However every single manually aimed shot costs GTA$ 500,000, and if you want it to auto-aim on a concrete target, you'll have to shell out GTA$ 750,000.
Add to that price a timer of 48 in-game hours (48 real-time minutes) between shots, and you'd think the weapon is fairly well regulated - I mean, who has that kind of money, right?
Well, hackers, is who. But then, that's what the cooldown is for... although apparently there are a host of glitches which can be exploited to cheat that cooldown, and reset it immediately after a shot.
The orbital cannon's shot is, basically, an area-of-effect attack which automatically destroys all vehicles and destructible props, and kills all players within its blast radius, regardless of cover or armor. Nothing in the game exists which isn't destroyed in a single shot. Its also a completely binary effect, so there's no lower-damage area on the edge.
You're either in the radius, or not.
If you happen to be inside a building, but fall into the radius, you still die. If you're flying above the shot's impact at the time of firing, you die (presumably the shot goes through you. Ouch). If you're in your yacht with defenses on, you die. If you have several floors of parking garage above you, you die. This thing may as well etch a huge middle finger into the ground wherever it is fired.
Currently, the only two ways to not get blasted from orbit is to have passive mode turned on or be in an instanced property, like an apartment, Bunker, Office, etc. Beyond these, players have discovered some interesting tidbits about the orbital cannon.
The camera trigger point for aiming regular shots is fixed in the same physical space as the game world, floating in mid-air but not at the top of it. In spite of this being an "orbital" cannon, players can fly over the aiming camera, and thus not be targeted manually. Auto-targeting does not rely on this camera, so that can still kill you.

---*---

**SET TASKS:**
(1) Repeat the whole passage about the orbital cannon word for word.
(2) In the records, from the line with "Click the SB shoe box label" to the line with "Action: (176, 124)", swap every "label" for "tag" and give back only those lines, otherwise unchanged.

---*---

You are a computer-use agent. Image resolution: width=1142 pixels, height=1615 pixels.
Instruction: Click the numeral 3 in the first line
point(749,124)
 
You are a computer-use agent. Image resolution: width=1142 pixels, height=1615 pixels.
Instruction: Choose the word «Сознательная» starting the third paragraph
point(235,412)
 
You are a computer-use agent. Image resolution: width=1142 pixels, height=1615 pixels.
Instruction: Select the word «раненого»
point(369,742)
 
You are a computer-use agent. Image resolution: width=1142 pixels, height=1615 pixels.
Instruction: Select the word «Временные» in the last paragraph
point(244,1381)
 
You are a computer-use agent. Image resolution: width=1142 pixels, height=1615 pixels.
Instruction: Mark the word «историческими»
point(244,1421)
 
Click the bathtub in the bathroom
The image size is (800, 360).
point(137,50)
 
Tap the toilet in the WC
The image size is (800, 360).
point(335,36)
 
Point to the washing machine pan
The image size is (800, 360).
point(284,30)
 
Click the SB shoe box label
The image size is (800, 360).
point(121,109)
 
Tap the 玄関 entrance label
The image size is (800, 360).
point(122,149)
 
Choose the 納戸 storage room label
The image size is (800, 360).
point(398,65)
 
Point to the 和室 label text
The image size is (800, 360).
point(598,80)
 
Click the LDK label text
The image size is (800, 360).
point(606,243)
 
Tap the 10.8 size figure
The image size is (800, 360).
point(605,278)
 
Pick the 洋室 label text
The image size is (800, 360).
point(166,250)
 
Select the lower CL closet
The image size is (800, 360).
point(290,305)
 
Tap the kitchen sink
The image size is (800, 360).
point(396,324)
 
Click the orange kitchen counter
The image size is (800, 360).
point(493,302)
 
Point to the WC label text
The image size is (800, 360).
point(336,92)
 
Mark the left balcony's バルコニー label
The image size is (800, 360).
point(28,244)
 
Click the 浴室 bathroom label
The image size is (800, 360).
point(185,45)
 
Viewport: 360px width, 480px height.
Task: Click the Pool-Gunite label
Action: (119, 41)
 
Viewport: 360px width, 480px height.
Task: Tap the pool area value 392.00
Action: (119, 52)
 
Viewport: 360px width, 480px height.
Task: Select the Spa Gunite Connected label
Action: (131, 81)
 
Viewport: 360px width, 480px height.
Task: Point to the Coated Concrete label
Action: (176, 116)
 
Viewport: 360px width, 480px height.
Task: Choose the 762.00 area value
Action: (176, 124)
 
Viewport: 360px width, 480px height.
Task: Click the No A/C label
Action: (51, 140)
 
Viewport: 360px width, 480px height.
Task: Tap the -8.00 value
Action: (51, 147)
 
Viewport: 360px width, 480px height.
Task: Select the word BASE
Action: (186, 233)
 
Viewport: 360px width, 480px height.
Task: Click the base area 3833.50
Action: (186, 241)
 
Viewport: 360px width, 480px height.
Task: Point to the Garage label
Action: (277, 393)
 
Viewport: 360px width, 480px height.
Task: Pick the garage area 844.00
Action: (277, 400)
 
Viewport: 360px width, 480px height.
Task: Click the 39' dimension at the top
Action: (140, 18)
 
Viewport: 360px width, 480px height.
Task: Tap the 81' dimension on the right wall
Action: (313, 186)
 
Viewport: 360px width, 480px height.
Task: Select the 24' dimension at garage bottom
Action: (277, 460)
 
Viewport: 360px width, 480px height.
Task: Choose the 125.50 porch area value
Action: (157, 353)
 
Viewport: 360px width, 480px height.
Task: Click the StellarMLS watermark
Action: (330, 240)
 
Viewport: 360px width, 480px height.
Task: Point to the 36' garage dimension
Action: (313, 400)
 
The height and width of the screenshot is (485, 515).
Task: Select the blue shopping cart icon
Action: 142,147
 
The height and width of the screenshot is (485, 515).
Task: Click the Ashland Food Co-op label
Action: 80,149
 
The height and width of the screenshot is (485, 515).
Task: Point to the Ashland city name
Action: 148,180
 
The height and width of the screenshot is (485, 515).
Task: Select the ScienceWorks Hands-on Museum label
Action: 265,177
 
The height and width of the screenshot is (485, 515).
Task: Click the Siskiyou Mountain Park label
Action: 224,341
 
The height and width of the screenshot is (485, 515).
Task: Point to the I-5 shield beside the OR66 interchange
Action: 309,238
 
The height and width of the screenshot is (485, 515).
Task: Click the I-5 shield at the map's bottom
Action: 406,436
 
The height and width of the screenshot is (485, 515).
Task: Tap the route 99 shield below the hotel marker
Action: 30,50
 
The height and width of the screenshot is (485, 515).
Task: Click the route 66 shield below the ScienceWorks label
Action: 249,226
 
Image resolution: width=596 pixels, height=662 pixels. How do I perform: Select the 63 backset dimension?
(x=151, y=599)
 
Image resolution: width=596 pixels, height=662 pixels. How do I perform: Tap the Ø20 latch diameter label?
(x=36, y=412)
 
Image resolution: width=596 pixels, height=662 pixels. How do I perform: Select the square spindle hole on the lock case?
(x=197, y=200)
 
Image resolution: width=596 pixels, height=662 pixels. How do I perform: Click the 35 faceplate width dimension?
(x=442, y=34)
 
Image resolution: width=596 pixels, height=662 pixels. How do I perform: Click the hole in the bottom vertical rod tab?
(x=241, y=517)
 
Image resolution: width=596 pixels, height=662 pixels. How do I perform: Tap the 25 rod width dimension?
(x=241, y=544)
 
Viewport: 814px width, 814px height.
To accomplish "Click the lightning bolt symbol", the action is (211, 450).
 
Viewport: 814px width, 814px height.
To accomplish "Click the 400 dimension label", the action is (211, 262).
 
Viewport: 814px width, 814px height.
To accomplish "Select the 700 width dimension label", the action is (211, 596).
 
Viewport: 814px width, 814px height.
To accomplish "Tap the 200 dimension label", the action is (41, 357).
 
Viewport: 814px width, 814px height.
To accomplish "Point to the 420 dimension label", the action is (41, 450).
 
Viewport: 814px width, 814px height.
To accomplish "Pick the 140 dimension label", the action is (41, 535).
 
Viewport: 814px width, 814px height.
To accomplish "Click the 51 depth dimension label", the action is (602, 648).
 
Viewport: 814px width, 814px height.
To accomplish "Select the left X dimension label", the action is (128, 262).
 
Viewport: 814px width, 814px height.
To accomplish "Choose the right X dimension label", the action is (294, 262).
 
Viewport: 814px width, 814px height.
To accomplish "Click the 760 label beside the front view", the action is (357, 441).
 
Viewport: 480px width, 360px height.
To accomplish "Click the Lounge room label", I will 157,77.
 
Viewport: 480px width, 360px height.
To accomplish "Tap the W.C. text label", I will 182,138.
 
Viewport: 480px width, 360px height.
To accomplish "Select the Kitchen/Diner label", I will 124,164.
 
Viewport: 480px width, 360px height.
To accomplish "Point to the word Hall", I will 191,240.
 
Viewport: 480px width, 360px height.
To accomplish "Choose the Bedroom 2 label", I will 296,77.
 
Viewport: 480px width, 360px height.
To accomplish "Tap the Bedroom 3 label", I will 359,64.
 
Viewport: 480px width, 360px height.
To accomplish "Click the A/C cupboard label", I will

---*---

**SOLUTIONS BY TASK:**
(1)
However every single manually aimed shot costs GTA$ 500,000, and if you want it to auto-aim on a concrete target, you'll have to shell out GTA$ 750,000.
Add to that price a timer of 48 in-game hours (48 real-time minutes) between shots, and you'd think the weapon is fairly well regulated - I mean, who has that kind of money, right?
Well, hackers, is who. But then, that's what the cooldown is for... although apparently there are a host of glitches which can be exploited to cheat that cooldown, and reset it immediately after a shot.
The orbital cannon's shot is, basically, an area-of-effect attack which automatically destroys all vehicles and destructible props, and kills all players within its blast radius, regardless of cover or armor. Nothing in the game exists which isn't destroyed in a single shot. Its also a completely binary effect, so there's no lower-damage area on the edge.
You're either in the radius, or not.
If you happen to be inside a building, but fall into the radius, you still die. If you're flying above the shot's impact at the time of firing, you die (presumably the shot goes through you. Ouch). If you're in your yacht with defenses on, you die. If you have several floors of parking garage above you, you die. This thing may as well etch a huge middle finger into the ground wherever it is fired.
Currently, the only two ways to not get blasted from orbit is to have passive mode turned on or be in an instanced property, like an apartment, Bunker, Office, etc. Beyond these, players have discovered some interesting tidbits about the orbital cannon.
The camera trigger point for aiming regular shots is fixed in the same physical space as the game world, floating in mid-air but not at the top of it. In spite of this being an "orbital" cannon, players can fly over the aiming camera, and thus not be targeted manually. Auto-targeting does not rely on this camera, so that can still kill you.

(2)
Click the SB shoe box tag
The image size is (800, 360).
point(121,109)
 
Tap the 玄関 entrance tag
The image size is (800, 360).
point(122,149)
 
Choose the 納戸 storage room tag
The image size is (800, 360).
point(398,65)
 
Point to the 和室 tag text
The image size is (800, 360).
point(598,80)
 
Click the LDK tag text
The image size is (800, 360).
point(606,243)
 
Tap the 10.8 size figure
The image size is (800, 360).
point(605,278)
 
Pick the 洋室 tag text
The image size is (800, 360).
point(166,250)
 
Select the lower CL closet
The image size is (800, 360).
point(290,305)
 
Tap the kitchen sink
The image size is (800, 360).
point(396,324)
 
Click the orange kitchen counter
The image size is (800, 360).
point(493,302)
 
Point to the WC tag text
The image size is (800, 360).
point(336,92)
 
Mark the left balcony's バルコニー tag
The image size is (800, 360).
point(28,244)
 
Click the 浴室 bathroom tag
The image size is (800, 360).
point(185,45)
 
Viewport: 360px width, 480px height.
Task: Click the Pool-Gunite tag
Action: (119, 41)
 
Viewport: 360px width, 480px height.
Task: Tap the pool area value 392.00
Action: (119, 52)
 
Viewport: 360px width, 480px height.
Task: Select the Spa Gunite Connected tag
Action: (131, 81)
 
Viewport: 360px width, 480px height.
Task: Point to the Coated Concrete tag
Action: (176, 116)
 
Viewport: 360px width, 480px height.
Task: Choose the 762.00 area value
Action: (176, 124)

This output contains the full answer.